MK mengabulkan sebagian permohonan uji materi UU Nomor 20 Tahun 2003 tentang Sistem Pendidikan Nasional. Permohonan ini diajukan oleh Jaringan Pemantau Pendidikan Indonesia.
Dalam amar putusan yang dibacakan di Gedung MK, Jakarta, Selasa (27/5/2025), majelis hakim menyatakan bahwa frasa “wajib belajar tanpa memungut biaya” tidak boleh hanya berlaku pada sekolah negeri.
Ketentuan tersebut kini berlaku pula secara bertahap bagi satuan pendidikan dasar swasta yang menyelenggarakan jenjang SD dan SMP atau yang sederajat.
Hakim Konstitusi Enny Nurbaningsih menegaskan bahwa negara tidak boleh membiarkan siswa terhambat memperoleh pendidikan dasar hanya karena keterbatasan biaya atau minimnya daya tampung sekolah negeri.
“Negara harus mewujudkan kebijakan pembiayaan pendidikan dasar mencakup Pendidikan Dasar semua anak baik yang bersekolah di sekolah negeri maupun sekolah madrasah swasta melalui mekanisme bantuan Pendidikan atau subsidi agar tidak terjadi kesenjangan akses Pendidikan dasar sebagaimana amanat pasal 31 UUD NRI 1945,” katanya.
Amandemen Penting dalam Pasal 34 Ayat (2)
Putusan MK kali ini merevisi pemahaman atas Pasal 34 ayat (2) UU Sistem Pendidikan Nasional yang selama ini mengisyaratkan bahwa kewajiban biaya hanya berlaku untuk satuan pendidikan negeri.
Mahkamah menyatakan bahwa bunyi pasal tersebut bertentangan dengan konstitusi sepanjang tidak dimaknai bahwa pendidikan dasar—baik yang dikelola pemerintah maupun swasta—harus dijamin tanpa pungutan biaya.

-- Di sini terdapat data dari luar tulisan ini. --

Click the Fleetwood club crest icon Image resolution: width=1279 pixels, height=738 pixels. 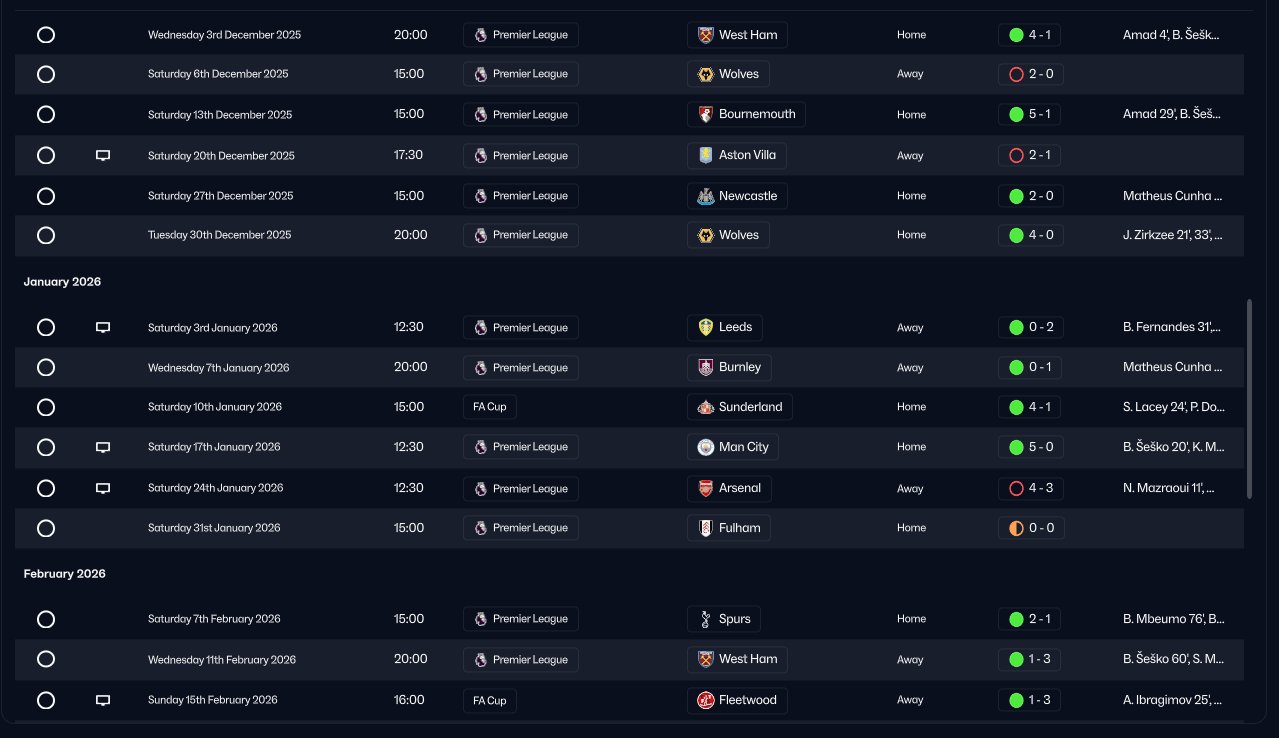click(x=706, y=700)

Hakim Suhartoyo saat membacakan putusan menegaskan, “Mengadili, mengabulkan permohonan para pemohon untuk sebagian,” seraya menjelaskan bahwa perubahan ini bersifat bersyarat dan memerlukan implementasi selektif.

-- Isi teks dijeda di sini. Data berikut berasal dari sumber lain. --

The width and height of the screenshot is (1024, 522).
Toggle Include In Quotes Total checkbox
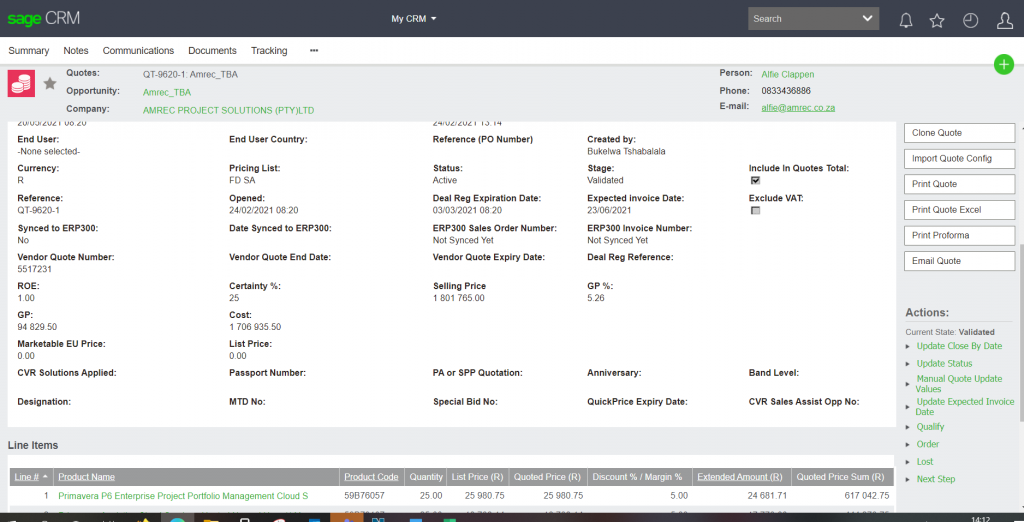pyautogui.click(x=755, y=181)
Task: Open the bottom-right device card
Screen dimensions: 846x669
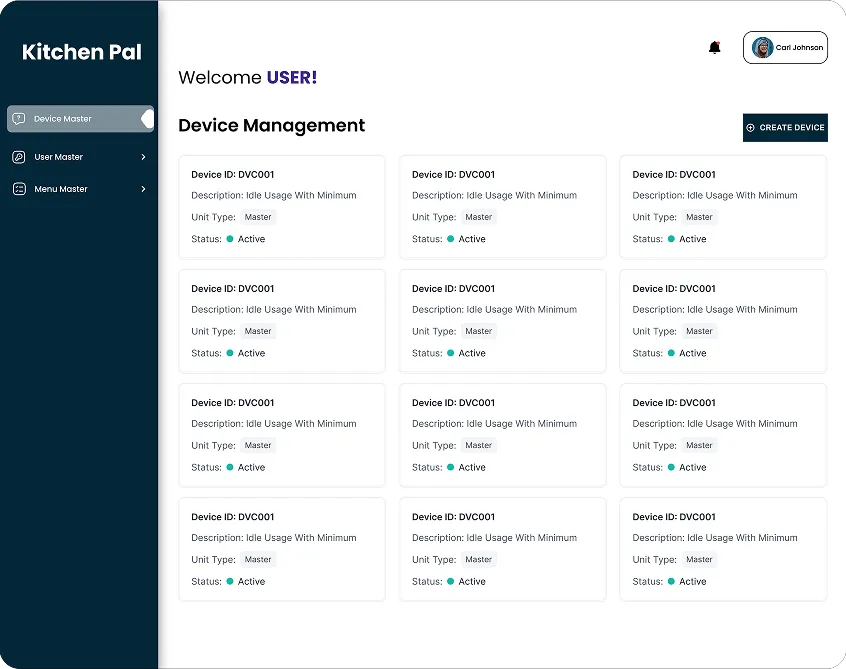Action: [722, 548]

Solusi untuk Kesenjangan Akses Pendidikan
MK menilai perlakuan berbeda antara sekolah negeri dan swasta menyebabkan kesenjangan akses pendidikan.
Banyak peserta didik harus bersekolah di madrasah atau sekolah swasta akibat minimnya daya tampung sekolah negeri. Sayangnya, ini dibarengi dengan beban biaya yang tidak sedikit.
Menurut Enny, pemerintah memiliki tanggung jawab konstitusional untuk mengatasi ketimpangan tersebut.
Negara diminta menerapkan kebijakan afirmatif berupa bantuan biaya atau subsidi melalui program seperti Bantuan Operasional Sekolah (BOS) atau skema beasiswa bagi keluarga tidak mampu.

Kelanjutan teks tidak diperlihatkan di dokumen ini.